[Opening Task material section]
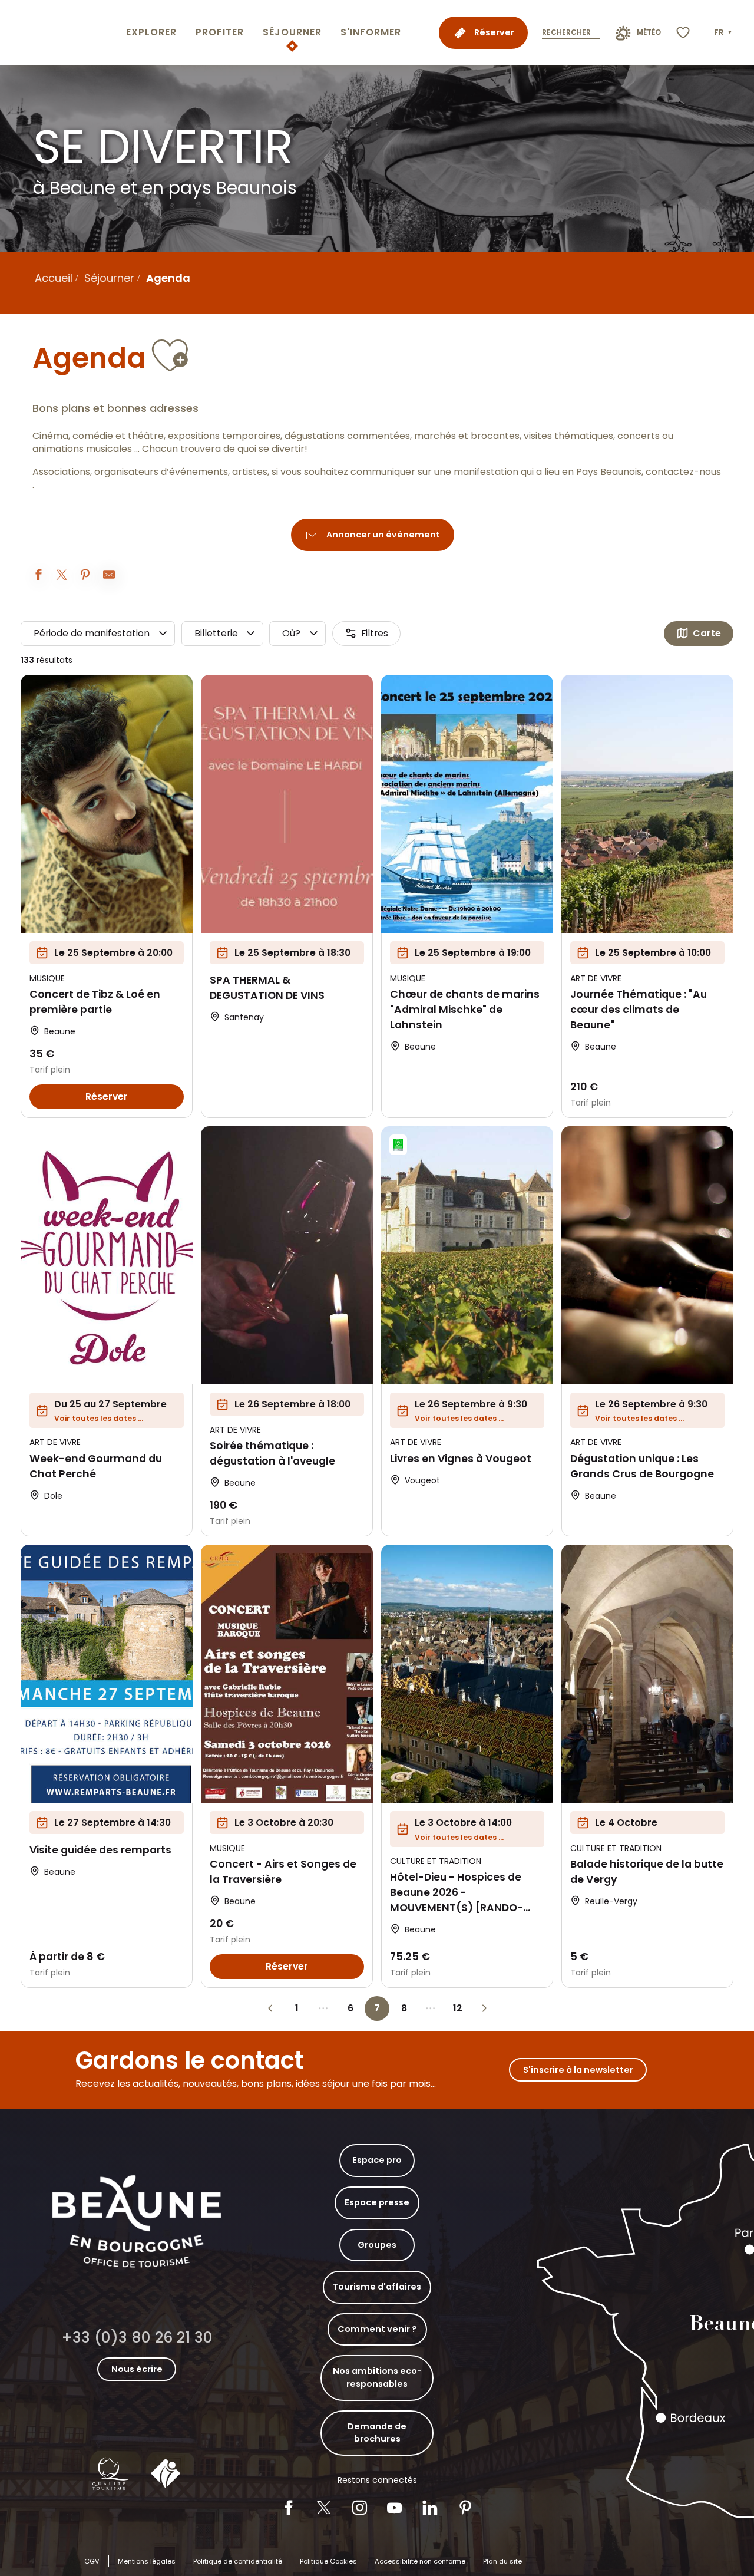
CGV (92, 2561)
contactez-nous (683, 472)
[Closing Task material section]
[Opening Task material section]
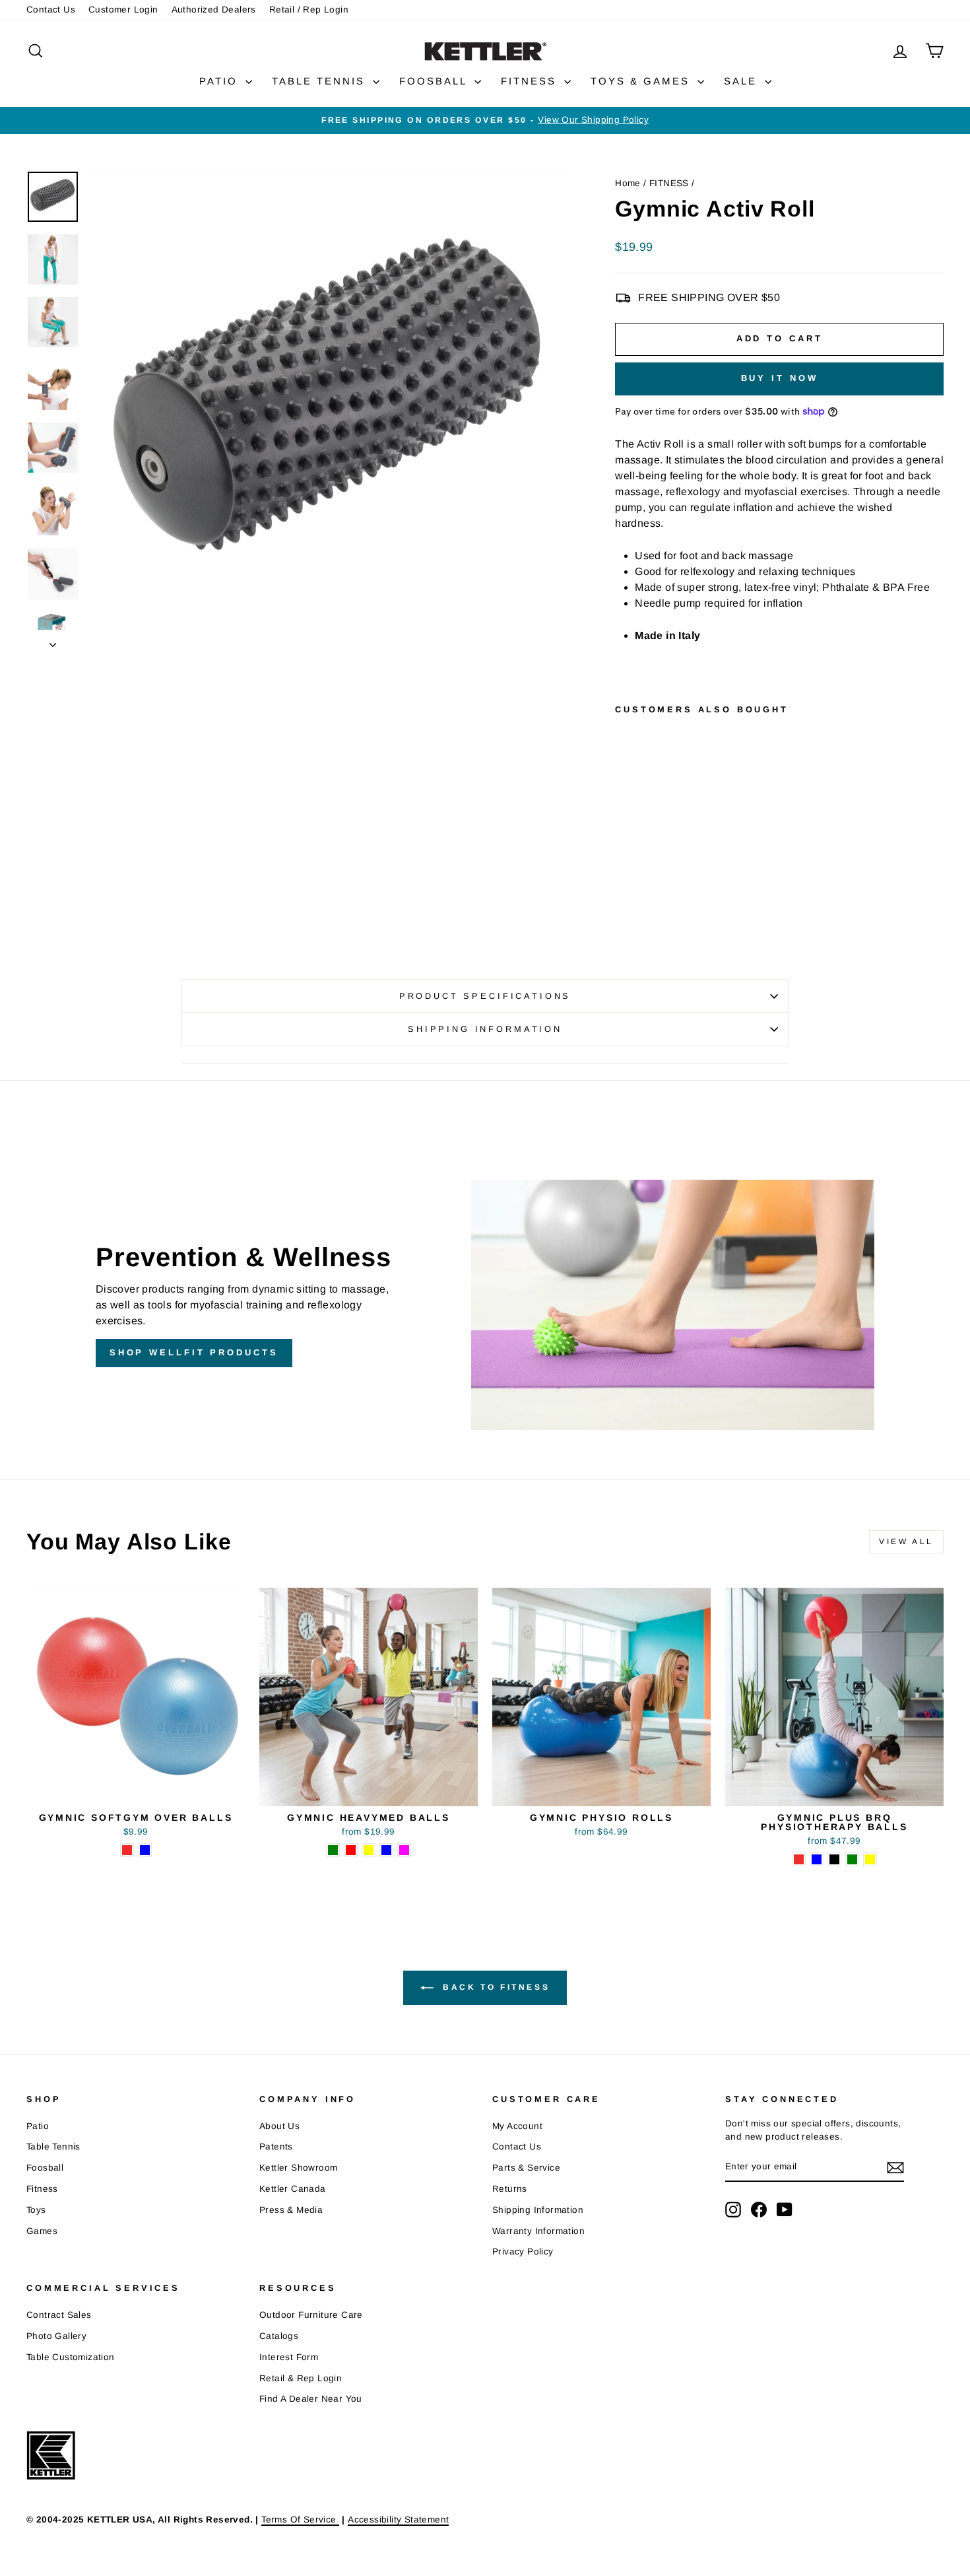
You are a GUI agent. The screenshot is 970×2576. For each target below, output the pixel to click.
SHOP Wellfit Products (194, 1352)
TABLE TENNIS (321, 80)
[Closing Task material section]
[Opening Task material section]
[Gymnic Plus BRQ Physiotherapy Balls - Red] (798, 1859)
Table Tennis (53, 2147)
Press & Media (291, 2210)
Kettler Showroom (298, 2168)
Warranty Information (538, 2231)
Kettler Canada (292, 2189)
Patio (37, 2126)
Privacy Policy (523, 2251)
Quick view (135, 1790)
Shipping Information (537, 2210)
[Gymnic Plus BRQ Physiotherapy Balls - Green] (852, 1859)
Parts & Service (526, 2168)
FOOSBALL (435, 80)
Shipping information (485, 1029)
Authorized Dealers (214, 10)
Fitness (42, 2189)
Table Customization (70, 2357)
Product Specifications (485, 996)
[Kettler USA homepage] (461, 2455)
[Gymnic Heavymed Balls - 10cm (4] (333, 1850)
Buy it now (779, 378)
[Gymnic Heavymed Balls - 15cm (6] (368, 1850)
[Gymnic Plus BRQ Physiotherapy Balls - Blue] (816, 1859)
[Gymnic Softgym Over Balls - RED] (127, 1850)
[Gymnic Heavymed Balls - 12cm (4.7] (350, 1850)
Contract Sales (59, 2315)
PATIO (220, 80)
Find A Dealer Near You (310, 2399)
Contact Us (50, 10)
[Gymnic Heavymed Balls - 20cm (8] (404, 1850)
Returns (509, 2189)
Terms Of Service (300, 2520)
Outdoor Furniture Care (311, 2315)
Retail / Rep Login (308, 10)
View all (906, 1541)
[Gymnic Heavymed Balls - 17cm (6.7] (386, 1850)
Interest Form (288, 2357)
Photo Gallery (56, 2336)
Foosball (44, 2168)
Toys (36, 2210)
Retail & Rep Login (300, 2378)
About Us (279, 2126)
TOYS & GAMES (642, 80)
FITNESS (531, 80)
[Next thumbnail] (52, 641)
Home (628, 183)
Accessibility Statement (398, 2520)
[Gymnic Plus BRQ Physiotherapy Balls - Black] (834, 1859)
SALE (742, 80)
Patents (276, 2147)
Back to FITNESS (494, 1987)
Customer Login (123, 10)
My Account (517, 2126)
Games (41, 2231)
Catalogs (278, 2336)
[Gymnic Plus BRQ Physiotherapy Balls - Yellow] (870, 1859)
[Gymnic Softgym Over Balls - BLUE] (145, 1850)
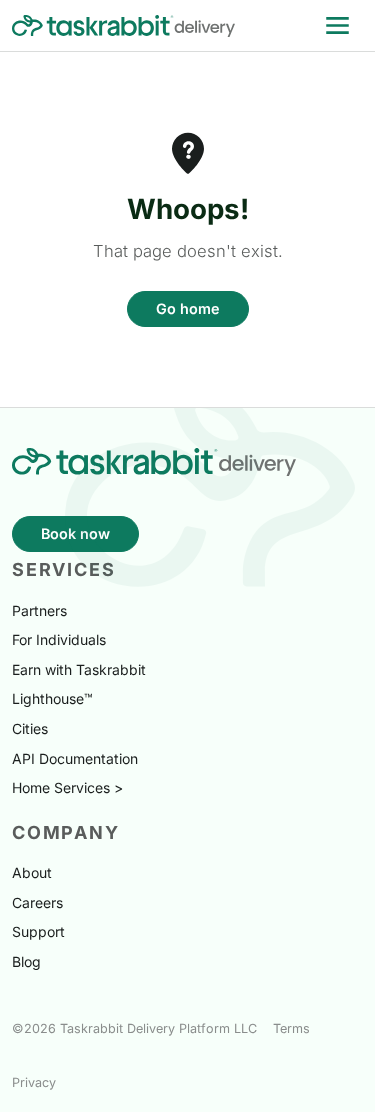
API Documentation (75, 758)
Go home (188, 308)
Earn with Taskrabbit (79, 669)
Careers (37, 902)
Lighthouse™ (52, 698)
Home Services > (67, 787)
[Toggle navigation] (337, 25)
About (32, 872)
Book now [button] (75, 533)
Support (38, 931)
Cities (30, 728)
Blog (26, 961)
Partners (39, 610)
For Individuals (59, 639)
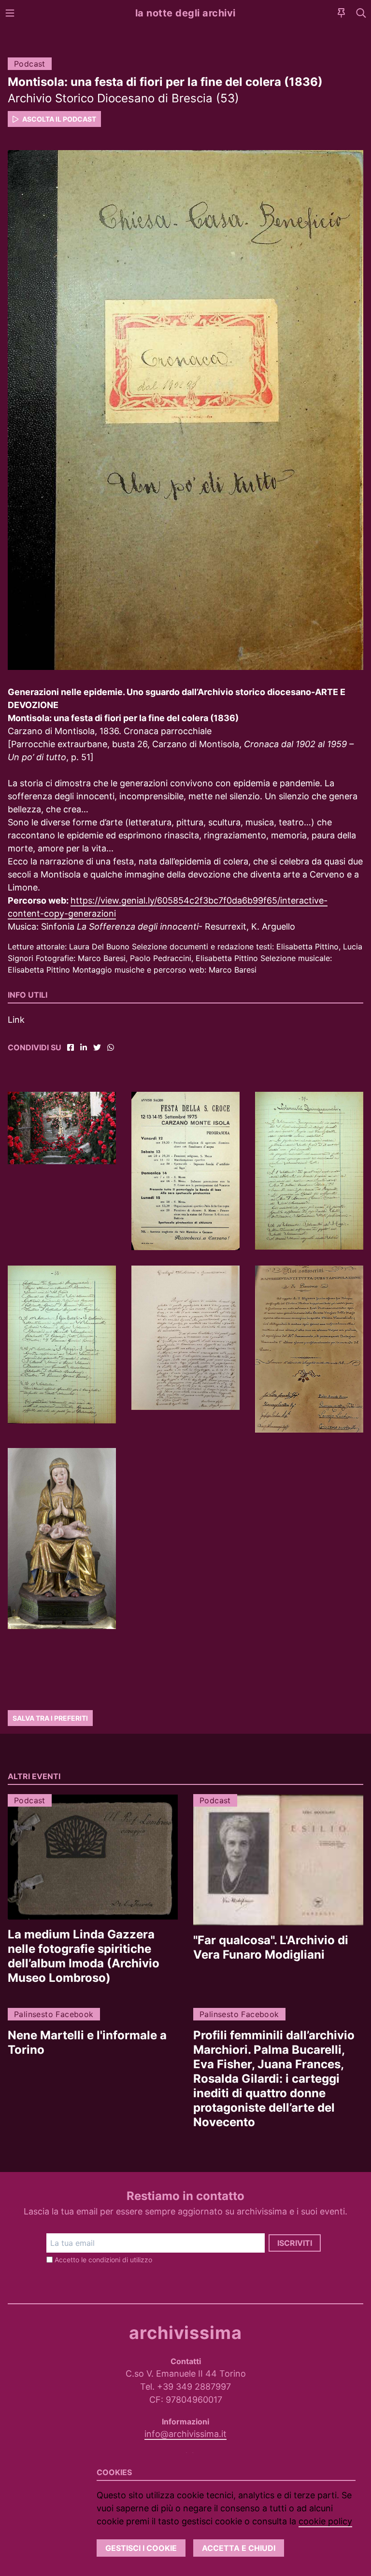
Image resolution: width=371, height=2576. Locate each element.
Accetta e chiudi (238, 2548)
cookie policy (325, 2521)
[Closing Task material section]
## [What to produce]
For each line in the records that holds "Heavymed", show that line as it stands.

## [Solution for this problem]
[Gymnic Heavymed Balls - 10cm (4] (333, 1850)
[Gymnic Heavymed Balls - 15cm (6] (368, 1850)
[Gymnic Heavymed Balls - 12cm (4.7] (350, 1850)
[Gymnic Heavymed Balls - 20cm (8] (404, 1850)
[Gymnic Heavymed Balls - 17cm (6.7] (386, 1850)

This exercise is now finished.